> Records provided
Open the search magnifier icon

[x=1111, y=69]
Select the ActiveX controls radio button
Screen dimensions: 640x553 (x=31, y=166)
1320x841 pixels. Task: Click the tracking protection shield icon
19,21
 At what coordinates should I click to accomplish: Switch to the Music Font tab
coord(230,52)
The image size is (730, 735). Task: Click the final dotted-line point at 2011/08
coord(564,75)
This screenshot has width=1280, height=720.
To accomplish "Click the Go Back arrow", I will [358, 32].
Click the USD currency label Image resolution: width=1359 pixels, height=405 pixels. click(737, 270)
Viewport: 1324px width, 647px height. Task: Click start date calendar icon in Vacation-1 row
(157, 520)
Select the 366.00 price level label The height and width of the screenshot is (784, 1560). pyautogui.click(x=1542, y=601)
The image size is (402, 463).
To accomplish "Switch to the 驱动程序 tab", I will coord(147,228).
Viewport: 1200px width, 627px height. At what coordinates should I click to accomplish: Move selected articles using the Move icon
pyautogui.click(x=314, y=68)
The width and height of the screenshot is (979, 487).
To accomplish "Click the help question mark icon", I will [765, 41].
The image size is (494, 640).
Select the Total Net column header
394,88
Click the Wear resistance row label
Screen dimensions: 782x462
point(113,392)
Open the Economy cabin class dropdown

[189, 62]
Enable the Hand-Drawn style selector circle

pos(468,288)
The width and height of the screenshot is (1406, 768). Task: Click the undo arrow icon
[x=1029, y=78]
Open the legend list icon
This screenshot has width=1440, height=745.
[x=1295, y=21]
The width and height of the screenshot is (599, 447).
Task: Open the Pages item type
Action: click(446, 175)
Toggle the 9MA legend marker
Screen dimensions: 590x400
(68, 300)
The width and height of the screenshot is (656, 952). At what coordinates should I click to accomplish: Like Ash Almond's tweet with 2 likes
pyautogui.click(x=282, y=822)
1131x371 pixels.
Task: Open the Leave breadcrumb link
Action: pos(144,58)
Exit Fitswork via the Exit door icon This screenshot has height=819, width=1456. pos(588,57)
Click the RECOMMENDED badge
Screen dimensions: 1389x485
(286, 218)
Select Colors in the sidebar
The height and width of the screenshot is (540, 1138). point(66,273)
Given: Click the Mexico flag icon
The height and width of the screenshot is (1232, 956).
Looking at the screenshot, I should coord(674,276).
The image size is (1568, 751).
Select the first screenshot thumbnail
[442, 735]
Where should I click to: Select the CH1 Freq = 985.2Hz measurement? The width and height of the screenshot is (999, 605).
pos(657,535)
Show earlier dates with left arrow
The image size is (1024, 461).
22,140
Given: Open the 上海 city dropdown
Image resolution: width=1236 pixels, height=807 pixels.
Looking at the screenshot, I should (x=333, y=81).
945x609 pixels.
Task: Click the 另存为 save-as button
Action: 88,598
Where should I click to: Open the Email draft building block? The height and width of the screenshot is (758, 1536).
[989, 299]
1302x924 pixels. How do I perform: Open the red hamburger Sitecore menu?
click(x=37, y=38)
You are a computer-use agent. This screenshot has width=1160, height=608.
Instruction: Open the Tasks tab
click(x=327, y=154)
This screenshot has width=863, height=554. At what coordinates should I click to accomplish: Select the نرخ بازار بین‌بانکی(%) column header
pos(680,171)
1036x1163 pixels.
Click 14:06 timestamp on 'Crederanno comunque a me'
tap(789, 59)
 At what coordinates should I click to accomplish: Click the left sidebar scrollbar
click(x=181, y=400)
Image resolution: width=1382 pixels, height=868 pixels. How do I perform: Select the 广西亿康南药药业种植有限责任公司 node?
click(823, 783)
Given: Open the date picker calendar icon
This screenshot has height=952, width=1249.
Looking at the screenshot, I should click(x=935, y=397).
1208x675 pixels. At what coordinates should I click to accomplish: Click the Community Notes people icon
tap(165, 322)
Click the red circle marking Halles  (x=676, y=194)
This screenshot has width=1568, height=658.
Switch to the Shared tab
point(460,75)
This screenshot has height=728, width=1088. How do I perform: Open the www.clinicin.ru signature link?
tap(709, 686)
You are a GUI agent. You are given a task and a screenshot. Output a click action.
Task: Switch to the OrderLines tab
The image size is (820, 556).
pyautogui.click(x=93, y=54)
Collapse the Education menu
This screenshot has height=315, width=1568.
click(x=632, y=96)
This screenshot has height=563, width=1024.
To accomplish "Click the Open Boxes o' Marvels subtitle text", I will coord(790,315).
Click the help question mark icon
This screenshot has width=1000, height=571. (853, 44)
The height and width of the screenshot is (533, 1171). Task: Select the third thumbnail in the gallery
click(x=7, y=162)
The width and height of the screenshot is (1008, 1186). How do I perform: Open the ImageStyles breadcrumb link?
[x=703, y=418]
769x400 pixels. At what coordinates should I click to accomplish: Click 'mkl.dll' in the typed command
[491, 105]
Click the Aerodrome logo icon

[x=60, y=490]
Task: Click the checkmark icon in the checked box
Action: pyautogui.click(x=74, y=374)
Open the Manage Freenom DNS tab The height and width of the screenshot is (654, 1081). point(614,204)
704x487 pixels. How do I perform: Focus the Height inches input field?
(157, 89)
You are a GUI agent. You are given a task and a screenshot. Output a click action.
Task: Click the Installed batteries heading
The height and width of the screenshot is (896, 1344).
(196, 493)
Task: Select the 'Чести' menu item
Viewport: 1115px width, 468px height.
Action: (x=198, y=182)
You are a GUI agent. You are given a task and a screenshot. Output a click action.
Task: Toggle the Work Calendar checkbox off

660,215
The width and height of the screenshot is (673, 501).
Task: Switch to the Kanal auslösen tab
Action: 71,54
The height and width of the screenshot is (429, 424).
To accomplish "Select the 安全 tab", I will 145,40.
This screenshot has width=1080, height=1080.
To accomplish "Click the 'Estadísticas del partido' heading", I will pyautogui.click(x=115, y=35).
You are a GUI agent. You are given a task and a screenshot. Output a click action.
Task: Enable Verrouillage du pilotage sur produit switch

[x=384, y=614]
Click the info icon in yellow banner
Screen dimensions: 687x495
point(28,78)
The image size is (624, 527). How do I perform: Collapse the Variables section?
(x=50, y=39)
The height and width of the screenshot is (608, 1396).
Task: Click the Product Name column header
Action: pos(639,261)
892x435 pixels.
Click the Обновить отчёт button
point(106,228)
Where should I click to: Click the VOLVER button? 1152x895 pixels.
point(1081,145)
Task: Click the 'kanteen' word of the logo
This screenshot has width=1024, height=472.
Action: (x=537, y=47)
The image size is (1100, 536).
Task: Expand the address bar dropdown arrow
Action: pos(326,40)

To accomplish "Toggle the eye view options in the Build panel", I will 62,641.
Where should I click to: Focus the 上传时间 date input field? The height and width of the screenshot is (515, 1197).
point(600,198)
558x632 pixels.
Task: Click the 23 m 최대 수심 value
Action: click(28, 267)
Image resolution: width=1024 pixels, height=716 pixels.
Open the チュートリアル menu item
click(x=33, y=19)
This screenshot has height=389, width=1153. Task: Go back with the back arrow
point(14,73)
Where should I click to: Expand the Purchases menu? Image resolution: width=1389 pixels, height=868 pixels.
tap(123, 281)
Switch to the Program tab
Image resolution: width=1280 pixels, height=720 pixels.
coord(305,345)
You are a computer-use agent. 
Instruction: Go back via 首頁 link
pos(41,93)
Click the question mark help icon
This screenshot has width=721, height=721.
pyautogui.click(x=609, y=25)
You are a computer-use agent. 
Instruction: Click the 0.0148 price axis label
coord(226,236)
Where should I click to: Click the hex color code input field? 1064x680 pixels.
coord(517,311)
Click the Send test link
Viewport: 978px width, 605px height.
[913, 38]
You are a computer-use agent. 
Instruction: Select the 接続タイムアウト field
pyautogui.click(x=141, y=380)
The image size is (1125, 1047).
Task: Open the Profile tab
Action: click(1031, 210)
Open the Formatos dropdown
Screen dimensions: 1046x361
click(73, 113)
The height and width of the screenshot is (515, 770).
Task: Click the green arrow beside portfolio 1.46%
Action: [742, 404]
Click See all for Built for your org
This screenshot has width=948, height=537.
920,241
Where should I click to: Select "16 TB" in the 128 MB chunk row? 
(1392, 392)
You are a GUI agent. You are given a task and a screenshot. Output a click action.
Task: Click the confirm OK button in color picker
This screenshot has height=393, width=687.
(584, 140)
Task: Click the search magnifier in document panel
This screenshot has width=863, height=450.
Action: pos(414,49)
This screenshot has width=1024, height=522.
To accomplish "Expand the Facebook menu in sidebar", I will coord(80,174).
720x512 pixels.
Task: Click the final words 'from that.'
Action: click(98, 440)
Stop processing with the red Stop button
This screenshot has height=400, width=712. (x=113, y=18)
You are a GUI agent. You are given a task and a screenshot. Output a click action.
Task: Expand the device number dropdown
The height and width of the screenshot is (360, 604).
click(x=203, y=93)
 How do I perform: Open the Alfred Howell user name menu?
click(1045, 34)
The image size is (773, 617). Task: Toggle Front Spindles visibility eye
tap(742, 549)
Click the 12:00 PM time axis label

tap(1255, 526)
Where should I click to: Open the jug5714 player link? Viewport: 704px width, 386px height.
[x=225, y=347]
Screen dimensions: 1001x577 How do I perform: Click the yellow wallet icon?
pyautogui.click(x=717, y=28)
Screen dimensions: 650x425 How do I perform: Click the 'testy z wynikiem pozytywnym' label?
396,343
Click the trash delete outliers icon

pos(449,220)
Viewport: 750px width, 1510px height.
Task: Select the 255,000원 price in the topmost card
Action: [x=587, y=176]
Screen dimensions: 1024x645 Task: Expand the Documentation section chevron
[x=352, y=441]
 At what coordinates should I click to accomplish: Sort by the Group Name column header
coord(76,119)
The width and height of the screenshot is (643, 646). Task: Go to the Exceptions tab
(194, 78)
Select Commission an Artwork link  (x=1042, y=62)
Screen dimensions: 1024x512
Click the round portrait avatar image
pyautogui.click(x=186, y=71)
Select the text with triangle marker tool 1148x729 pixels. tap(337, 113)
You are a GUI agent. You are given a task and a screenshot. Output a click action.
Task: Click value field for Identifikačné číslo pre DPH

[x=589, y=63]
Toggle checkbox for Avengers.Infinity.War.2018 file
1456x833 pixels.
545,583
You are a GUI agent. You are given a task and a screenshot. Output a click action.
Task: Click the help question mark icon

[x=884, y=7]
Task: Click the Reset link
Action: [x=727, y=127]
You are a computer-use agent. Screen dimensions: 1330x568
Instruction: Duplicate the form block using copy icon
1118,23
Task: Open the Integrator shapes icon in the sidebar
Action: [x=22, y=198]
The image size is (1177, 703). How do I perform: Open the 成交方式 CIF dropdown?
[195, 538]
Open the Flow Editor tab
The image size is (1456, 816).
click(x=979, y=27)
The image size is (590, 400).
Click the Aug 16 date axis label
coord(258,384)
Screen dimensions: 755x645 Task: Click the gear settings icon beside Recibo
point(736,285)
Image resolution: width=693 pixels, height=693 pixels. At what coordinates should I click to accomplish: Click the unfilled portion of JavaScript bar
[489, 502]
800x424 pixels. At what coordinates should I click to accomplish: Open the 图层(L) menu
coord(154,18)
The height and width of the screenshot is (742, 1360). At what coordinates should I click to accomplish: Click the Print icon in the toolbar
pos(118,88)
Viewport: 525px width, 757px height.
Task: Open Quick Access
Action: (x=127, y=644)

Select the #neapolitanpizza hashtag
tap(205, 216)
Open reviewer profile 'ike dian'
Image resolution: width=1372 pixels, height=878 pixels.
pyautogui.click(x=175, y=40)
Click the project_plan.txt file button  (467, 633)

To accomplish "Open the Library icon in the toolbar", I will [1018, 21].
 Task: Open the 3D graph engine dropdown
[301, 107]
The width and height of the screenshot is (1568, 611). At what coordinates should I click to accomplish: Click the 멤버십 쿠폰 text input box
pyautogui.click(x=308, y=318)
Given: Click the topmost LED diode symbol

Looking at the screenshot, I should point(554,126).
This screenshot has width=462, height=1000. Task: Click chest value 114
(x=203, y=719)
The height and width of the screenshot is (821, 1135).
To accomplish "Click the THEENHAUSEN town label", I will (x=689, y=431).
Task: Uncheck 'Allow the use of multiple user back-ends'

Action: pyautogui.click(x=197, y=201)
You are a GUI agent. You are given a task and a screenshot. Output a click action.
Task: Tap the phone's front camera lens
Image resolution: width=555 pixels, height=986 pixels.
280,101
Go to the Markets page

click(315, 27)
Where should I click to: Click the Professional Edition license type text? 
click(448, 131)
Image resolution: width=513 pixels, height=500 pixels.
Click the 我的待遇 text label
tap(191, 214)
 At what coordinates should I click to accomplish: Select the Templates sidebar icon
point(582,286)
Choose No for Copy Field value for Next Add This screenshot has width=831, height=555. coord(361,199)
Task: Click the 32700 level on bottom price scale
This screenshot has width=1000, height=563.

> Task item
Identify the lines in the entries above that contain "picker", then copy them out.

> Exercise solution
Given: Open the date picker calendar icon
Task: Click the confirm OK button in color picker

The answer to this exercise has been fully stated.